Hi,
I’m looking for advice on how to specify an ANOVA model, where I can estimate the finite population variances of batches of coefficients. Suppose I have two factors, X and Z, each with four levels. My general strategy is to make three design matrices X_d (the main effects of X), Z_d (the main effects of Z), and I_d (the interactions between X and Z). I generally use ‘effects’ or ‘dummy’ coding to generate these matrices and keep the model identifiable (although it appears not to matter which I use for estimates of finite population variances for coefficient batches). I then fit the following model:
anova_model = """
data{
int<lower=1> N;
int<lower=1> K1;
int<lower=1> K2;
int<lower=1> K3;
matrix[N, K1] X_d;
matrix[N, K2] Z_d;
matrix[N, K3] I_d;
vector[N] y;
}
parameters{
vector[K1] B_x;
vector[K2] B_z;
vector[K3] B_i;
real<lower=0> sd_y;
real<lower=0> sd_x;
real<lower=0> sd_z;
real<lower=0> sd_i;
real mu;
}
transformed parameters{
vector[N] yhat;
yhat = mu + X_d*B_x + Z_d*B_z + I_d*B_i ;
}
model{
y ~ normal(yhat, sd_y) ;
B_x ~ normal(0,sd_x);
B_z ~ normal(0,sd_z);
B_i ~ normal(0,sd_i);
}
generated quantities{
vector[N] e_y;
real s_e;
real s_x;
real s_z;
real s_i;
e_y = y - yhat;
s_e = sd(e_y);
s_x = sd(B_x);
s_z = sd(B_z);
s_i = sd(B_i);
}
"""
No problems there, everything typically works as expected. The model converges, the results make sense, etc.

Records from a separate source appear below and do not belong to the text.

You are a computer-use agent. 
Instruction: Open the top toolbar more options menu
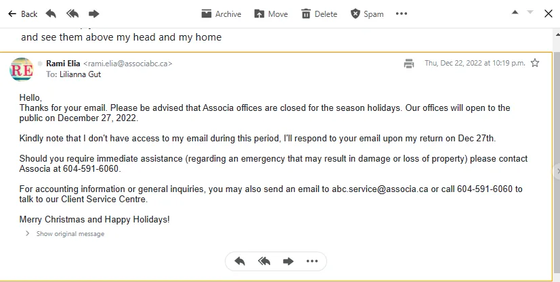coord(402,14)
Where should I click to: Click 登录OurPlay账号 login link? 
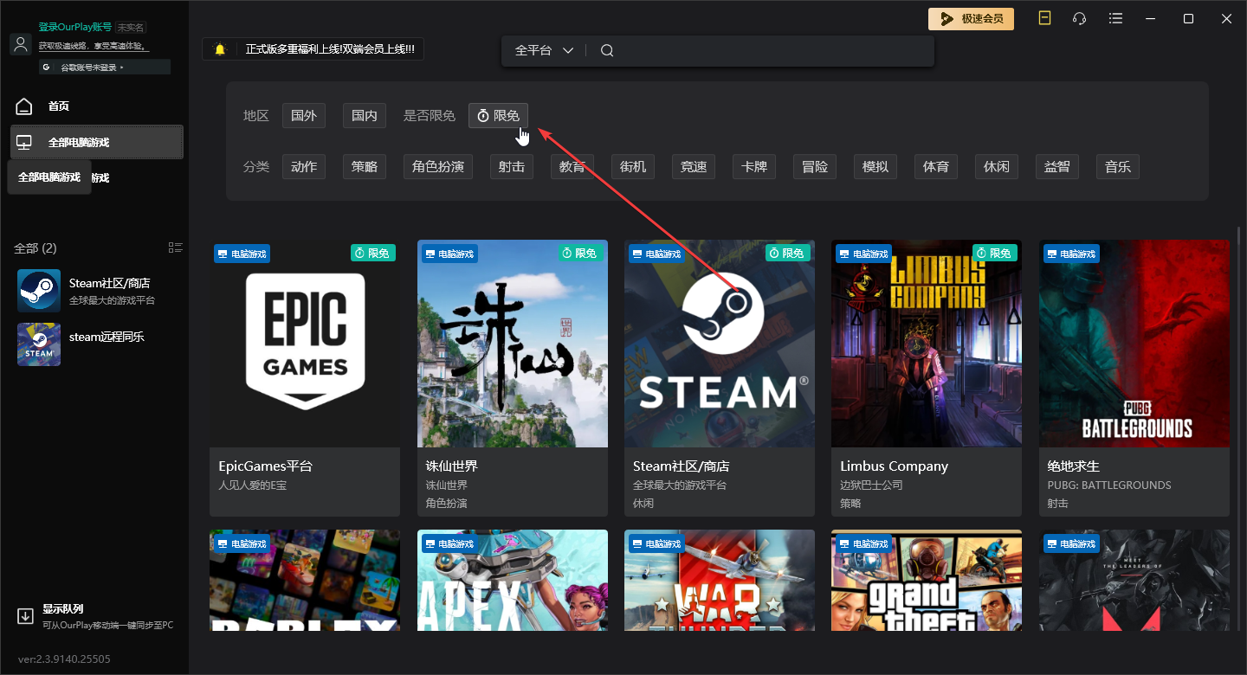pos(75,27)
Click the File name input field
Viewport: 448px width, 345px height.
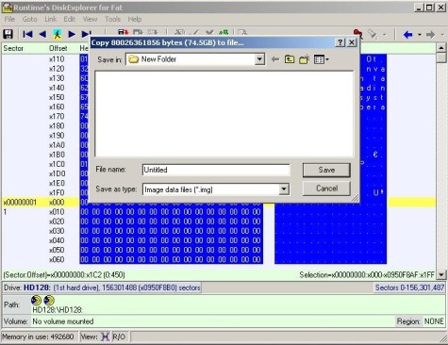tap(216, 170)
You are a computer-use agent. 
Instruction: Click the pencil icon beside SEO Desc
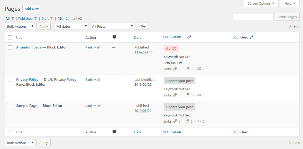tap(251, 37)
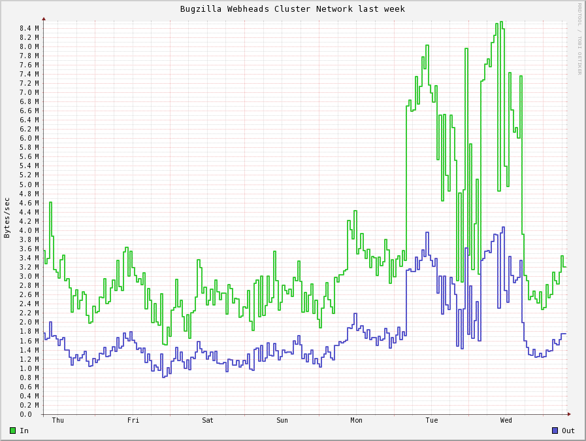
Task: Click the Out legend label
Action: (x=568, y=431)
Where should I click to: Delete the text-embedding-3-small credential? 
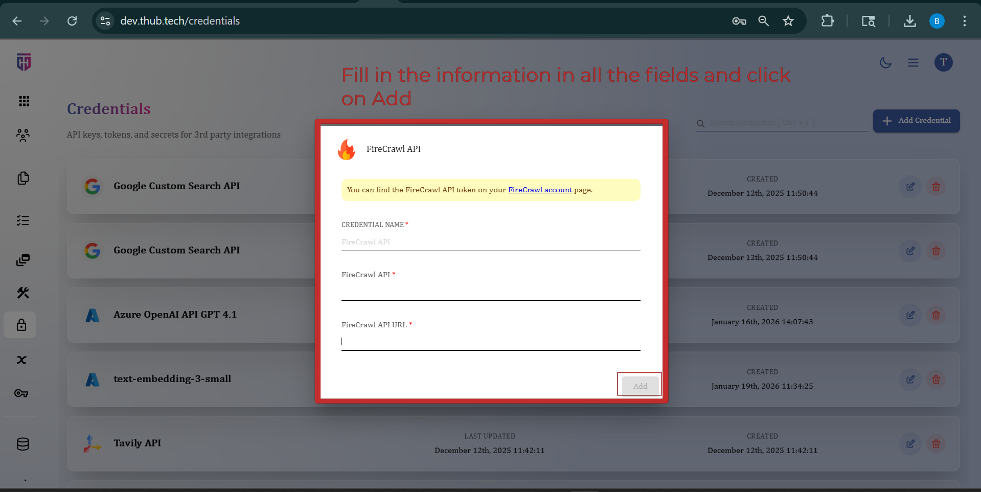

The issue I run into is when one of the factors only has 2 levels, 1 df. For example, if Z only has two levels, using effects or dummy coding results in an N x 1 design matrix that has no finite population variance. I’ve been reading Gelman (2005), Hill and Gelman, and other references. Both sources can do this kind of ANOVA when a factor only has one level (i.e. the latin square example), and both sources also use unconstrained coefficients. I’ve tried making three new design matrices: X_d2, Z_d2, I_d2, which have no intercept and are fully specified (i.e. X_d2 has four columns, one per level, Z_d2 has two columns, one per level, and I_d2 has 8 columns for the interactions). But the model performs poorly. So I modified the code to constrain the effects:
anova_model = """
data{
int<lower=1> N;
int<lower=1> K1;
int<lower=1> K2;
int<lower=1> K3;
matrix[N, K1] X_d2;
matrix[N, K2] Z_d2;
matrix[N, K3] I_d2;
vector[N] y;
}
parameters{
vector[K1] B_x;
vector[K2] B_z;
vector[K3] B_i;
real<lower=0> sd_y;
real<lower=0> sd_x;
real<lower=0> sd_z;
real<lower=0> sd_i;
real mu;
}
transformed parameters{
vector[N] yhat;
vector[K1] B_x_adj;
vector[K2] B_z_adj;
vector[K3] B_i_adj;
real B0;
B_x_adj = B_x - mean(B_x) ;
B_z_adj = B_z - mean(B_z);
B_i_adj = B_i - mean(B_i);
B0 = mu + mean(B_x) + mean(B_z) + mean(B_i);
yhat = B0 + X_d2*B_x_adj + Z_d2*B_z_adj + I_d2*B_i_adj ;
}
model{
y ~ normal(yhat, sd_y) ;
B_z ~ normal(0,sd_z);
B_x ~ normal(0,sd_x);
B_i ~ normal(0,sd_i);
mu ~ normal(0,1); # the response has been standardized, so this prior makes sense
}
generated quantities{
vector[N] e_y;
real s_e;
real s_x;
real s_z;
real s_i;
e_y = y - yhat;
s_e = sd(e_y);
s_x = sd(B_x_adj);
s_z = sd(B_z_adj);
s_i = sd(B_i_adj);
}
"""
This model converges much more rapidly and gives results that make sense. I guess I’m wondering if this is appropriate. Should I be using the constrained parameters both for estimation (i.e. yhat) and for finite population variances (s_x, s_z, s_i)? The finite population variances are the same either way, because s_x = sd(B_x_adj) = sd(B_x - mean(B_x)). But I’m not clear if this is the same model referenced in Gelman (2005), and how that model was able to use unconstrained coefficients. I hope I’m on the right track.